### What this exercise asks
1/ In the listing, swap "Tick" for "Check" and reproduce only the lines from the one that has "This screenshot has width=1555, height=784." through the one that has "pos(61,665)", leaving everything else unchanged.
2/ Write the next part of the registration rights excerpt, picking up after its final sentence.

Start Document extract

SECTION 2.10. Rules 144 and 144A and Regulation S. The Issuer shall use its reasonable best efforts to file in a timely fashion the reports required to be filed by it under the Securities Act and the Exchange Act and the rules and regulations adopted by the SEC thereunder, or, if the Issuer is not required to file such reports, the Issuer shall make publicly available such necessary information for so long as necessary to permit sales pursuant to Rules 144, 144A or Regulation S under the Securities Act, and it will take such further action as the Holders may reasonably request, all to the extent required from time to time to enable the Holders, following the IPO, to sell Registrable Securities without Registration under the Securities Act within the limitation of the exemptions provided by (i) Rules 144, 144A or Regulation S under the Securities Act, as such Rules may be amended from time to time, or (ii) any similar rule or regulation hereafter adopted by the SEC. Upon reasonable request of a Holder, the Issuer will deliver to such Holder a written statement as to whether it has complied with such requirements and, if not, the specifics thereof in reasonable detail.
SECTION 2.11. Trading Windows. The Issuer shall, at the request of [Chinos SPV][any Eligible Holder], confirm whether a trading window is “open” under the trading windows established by the Issuer’s xxxxxxx xxxxxxx policy with respect to any possible Registration Statement.

End Document extract
Start Data

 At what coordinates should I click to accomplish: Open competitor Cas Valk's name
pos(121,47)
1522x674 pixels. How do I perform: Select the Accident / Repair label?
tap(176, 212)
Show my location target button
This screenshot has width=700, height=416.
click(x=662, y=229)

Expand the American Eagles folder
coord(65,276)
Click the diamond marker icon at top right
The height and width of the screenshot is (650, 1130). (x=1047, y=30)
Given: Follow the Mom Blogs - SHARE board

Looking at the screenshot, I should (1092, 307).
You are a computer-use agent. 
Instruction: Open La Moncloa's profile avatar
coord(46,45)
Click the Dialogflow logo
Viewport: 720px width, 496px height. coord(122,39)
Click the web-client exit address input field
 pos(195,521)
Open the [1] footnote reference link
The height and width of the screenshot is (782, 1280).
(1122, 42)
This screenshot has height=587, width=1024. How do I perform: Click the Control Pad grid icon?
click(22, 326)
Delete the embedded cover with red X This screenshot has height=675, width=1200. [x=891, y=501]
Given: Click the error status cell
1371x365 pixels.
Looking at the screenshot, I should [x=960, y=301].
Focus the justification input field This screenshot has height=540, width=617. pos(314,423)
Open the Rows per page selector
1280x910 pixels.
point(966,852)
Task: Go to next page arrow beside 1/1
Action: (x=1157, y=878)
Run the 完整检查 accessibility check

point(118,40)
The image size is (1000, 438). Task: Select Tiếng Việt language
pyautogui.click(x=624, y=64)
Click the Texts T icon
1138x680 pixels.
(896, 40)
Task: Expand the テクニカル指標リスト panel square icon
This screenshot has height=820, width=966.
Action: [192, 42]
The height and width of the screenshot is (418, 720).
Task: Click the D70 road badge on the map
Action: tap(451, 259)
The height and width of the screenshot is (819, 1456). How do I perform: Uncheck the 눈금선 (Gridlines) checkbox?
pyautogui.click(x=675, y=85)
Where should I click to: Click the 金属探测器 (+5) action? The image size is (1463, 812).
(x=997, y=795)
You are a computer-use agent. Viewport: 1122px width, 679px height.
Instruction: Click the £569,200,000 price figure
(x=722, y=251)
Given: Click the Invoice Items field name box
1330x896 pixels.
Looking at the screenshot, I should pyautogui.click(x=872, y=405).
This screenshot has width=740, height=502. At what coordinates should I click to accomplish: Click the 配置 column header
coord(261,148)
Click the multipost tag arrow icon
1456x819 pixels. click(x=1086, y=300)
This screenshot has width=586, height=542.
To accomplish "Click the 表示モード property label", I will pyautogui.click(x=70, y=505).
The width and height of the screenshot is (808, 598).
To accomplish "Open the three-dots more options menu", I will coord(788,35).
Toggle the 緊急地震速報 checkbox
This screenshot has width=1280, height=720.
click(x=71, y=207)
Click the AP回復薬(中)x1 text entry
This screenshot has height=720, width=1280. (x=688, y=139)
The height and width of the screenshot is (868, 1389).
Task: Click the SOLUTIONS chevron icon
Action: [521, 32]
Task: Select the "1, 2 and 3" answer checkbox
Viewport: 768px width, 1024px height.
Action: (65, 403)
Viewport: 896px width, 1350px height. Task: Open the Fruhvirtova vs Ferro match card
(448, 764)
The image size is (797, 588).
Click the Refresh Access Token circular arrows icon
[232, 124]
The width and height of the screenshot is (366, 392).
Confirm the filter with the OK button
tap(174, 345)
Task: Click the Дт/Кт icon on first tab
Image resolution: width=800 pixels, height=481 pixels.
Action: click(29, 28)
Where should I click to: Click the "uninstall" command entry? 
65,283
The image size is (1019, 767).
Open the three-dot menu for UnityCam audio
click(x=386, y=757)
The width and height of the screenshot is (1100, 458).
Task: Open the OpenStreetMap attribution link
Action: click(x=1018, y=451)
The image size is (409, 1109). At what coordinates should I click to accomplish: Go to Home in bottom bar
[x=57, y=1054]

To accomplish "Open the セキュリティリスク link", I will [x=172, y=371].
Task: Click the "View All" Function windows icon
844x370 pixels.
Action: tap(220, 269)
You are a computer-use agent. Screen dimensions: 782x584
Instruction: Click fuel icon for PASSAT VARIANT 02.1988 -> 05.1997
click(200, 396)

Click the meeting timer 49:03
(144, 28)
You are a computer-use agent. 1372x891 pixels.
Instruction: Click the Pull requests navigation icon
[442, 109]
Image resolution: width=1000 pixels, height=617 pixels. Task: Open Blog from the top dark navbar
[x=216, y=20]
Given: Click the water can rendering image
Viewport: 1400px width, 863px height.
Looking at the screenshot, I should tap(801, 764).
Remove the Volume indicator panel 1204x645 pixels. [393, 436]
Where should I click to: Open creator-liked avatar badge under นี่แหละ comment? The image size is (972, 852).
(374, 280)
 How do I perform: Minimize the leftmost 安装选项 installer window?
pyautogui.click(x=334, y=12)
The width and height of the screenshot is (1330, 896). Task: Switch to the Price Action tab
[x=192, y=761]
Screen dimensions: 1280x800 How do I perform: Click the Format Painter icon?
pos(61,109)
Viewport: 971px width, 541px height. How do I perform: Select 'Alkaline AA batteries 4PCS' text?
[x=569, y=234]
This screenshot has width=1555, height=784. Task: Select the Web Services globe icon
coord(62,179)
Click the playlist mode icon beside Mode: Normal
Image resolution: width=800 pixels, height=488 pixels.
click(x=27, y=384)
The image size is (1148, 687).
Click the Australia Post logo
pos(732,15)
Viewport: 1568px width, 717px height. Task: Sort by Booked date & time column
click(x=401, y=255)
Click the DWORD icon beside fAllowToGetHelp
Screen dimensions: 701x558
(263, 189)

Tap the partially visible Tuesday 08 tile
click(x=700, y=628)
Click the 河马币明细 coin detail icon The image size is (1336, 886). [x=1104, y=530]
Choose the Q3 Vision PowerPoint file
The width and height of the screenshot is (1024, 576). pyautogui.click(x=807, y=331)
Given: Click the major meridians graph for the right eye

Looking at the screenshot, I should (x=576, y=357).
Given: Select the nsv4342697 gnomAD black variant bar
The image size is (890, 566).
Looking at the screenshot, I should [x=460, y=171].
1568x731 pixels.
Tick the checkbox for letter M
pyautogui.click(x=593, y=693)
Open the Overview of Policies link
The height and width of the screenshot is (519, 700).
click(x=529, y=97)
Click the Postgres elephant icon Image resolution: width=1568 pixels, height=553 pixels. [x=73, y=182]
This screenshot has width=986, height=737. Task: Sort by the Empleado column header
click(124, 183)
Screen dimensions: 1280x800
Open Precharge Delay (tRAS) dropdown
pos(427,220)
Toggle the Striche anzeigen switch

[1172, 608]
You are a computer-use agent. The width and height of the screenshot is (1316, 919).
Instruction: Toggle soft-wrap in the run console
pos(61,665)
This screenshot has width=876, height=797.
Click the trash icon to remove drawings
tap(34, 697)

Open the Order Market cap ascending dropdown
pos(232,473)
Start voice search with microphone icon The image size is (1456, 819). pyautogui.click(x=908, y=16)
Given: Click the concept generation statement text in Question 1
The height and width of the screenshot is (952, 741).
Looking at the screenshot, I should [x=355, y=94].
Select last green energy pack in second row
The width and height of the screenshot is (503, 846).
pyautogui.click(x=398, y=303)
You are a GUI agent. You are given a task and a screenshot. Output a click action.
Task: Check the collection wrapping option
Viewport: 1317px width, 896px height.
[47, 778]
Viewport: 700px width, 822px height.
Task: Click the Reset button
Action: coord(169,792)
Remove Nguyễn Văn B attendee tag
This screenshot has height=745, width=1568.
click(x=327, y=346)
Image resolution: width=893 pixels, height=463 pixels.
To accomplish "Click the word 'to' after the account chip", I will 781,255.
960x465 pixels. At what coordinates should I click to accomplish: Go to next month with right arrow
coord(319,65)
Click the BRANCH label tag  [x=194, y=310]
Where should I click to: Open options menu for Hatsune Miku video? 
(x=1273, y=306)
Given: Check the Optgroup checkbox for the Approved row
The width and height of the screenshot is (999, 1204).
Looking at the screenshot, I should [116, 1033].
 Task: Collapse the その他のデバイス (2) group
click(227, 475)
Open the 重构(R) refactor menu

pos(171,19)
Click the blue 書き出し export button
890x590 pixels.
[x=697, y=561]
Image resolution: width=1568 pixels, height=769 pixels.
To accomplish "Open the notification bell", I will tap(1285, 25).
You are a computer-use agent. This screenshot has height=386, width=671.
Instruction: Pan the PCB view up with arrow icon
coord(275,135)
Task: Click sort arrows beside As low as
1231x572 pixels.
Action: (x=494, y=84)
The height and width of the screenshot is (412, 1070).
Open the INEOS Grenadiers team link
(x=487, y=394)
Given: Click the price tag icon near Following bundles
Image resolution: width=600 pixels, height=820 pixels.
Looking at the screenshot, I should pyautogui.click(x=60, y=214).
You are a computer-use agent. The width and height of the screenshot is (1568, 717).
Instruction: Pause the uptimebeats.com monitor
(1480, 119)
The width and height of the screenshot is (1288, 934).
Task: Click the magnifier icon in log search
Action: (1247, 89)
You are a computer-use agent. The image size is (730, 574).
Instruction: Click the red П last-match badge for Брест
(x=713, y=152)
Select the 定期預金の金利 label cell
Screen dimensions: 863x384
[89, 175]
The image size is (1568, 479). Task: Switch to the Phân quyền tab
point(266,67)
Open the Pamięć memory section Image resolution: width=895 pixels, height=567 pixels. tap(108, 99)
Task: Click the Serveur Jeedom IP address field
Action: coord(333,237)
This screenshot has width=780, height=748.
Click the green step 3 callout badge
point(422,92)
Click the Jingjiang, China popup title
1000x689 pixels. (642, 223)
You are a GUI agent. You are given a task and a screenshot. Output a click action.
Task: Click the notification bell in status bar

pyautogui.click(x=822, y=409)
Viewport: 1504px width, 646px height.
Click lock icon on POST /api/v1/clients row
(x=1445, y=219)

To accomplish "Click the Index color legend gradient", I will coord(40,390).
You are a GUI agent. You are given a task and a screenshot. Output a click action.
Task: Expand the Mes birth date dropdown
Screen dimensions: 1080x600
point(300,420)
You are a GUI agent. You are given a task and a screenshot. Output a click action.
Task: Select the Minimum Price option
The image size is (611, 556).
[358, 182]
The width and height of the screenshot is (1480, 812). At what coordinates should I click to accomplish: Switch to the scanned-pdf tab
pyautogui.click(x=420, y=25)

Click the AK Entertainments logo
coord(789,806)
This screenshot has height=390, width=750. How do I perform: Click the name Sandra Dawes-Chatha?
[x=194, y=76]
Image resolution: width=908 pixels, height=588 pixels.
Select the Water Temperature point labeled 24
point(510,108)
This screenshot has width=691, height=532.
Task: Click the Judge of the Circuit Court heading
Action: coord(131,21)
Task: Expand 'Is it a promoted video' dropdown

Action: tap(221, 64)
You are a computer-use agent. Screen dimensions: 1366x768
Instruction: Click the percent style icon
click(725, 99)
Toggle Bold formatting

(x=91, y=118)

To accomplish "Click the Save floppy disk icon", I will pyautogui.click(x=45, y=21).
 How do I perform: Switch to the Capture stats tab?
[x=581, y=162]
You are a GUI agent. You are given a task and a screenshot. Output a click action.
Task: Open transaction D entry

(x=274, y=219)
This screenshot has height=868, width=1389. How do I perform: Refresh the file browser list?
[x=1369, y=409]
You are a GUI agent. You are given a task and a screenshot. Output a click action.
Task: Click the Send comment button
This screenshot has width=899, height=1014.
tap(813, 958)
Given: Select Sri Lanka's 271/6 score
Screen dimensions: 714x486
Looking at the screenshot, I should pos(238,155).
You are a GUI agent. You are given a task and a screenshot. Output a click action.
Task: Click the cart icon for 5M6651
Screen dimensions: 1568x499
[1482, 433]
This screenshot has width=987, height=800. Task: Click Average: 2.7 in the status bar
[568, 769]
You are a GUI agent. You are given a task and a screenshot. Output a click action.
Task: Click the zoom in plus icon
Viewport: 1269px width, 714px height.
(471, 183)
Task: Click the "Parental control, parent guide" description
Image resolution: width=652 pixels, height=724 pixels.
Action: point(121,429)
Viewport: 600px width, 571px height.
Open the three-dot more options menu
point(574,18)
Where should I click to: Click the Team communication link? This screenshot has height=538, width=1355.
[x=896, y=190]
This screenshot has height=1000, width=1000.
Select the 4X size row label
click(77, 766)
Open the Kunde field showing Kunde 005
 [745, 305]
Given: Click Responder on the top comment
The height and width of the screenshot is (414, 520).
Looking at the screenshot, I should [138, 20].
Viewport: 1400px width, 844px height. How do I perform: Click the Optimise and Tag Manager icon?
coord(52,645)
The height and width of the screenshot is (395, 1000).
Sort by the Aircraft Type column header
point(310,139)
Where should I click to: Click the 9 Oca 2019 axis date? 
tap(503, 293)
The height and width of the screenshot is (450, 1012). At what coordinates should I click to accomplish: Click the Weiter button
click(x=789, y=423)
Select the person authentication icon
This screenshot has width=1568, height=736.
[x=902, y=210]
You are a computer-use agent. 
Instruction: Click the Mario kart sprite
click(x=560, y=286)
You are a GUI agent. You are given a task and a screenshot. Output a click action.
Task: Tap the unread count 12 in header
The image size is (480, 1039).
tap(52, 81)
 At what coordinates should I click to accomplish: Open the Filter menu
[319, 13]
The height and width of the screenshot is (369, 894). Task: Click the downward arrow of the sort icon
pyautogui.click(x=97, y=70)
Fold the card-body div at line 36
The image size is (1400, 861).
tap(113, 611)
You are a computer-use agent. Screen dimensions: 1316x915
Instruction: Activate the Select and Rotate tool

End Data

### Results of the tasks
1/
This screenshot has width=1555, height=784. Task: Select the Web Services globe icon
coord(62,179)
Click the playlist mode icon beside Mode: Normal
Image resolution: width=800 pixels, height=488 pixels.
click(x=27, y=384)
The image size is (1148, 687).
Click the Australia Post logo
pos(732,15)
Viewport: 1568px width, 717px height. Task: Sort by Booked date & time column
click(x=401, y=255)
Click the DWORD icon beside fAllowToGetHelp
Screen dimensions: 701x558
(263, 189)

Tap the partially visible Tuesday 08 tile
click(x=700, y=628)
Click the 河马币明细 coin detail icon The image size is (1336, 886). [x=1104, y=530]
Choose the Q3 Vision PowerPoint file
The width and height of the screenshot is (1024, 576). pyautogui.click(x=807, y=331)
Given: Click the major meridians graph for the right eye

Looking at the screenshot, I should (x=576, y=357).
Given: Select the nsv4342697 gnomAD black variant bar
The image size is (890, 566).
Looking at the screenshot, I should [x=460, y=171].
1568x731 pixels.
Check the checkbox for letter M
pyautogui.click(x=593, y=693)
Open the Overview of Policies link
The height and width of the screenshot is (519, 700).
click(x=529, y=97)
Click the Postgres elephant icon Image resolution: width=1568 pixels, height=553 pixels. [x=73, y=182]
This screenshot has width=986, height=737. Task: Sort by the Empleado column header
click(124, 183)
Screen dimensions: 1280x800
Open Precharge Delay (tRAS) dropdown
pos(427,220)
Toggle the Striche anzeigen switch

[1172, 608]
You are a computer-use agent. The width and height of the screenshot is (1316, 919).
Instruction: Toggle soft-wrap in the run console
pos(61,665)

2/
SECTION 2.12. In-Kind Distributions. If any Holder seeks to effectuate an in-kind distribution of all or part of its Registrable Securities to its direct or indirect equityholders, the Issuer will, subject to applicable lock-ups pursuant to Section 2.04, reasonably cooperate with and assist such Holder, such equityholders and the Issuer’s transfer agent to facilitate such in-kind distribution in the manner reasonably requested by such Holder (including the delivery of instruction letters by the Issuer or its counsel to the Issuer’s transfer agent and the delivery of Registrable Securities without restrictive legends, to the extent no longer applicable).
ARTICLE III
MISCELLANEOUS
SECTION 3.01. Term. This Agreement shall terminate upon the earlier of (i) the fifth (5th) anniversary of the IPO and (ii) the date upon which there are no Registrable Securities, except for the provisions of Section 2.09 and all of this Article III, which shall survive any such termination.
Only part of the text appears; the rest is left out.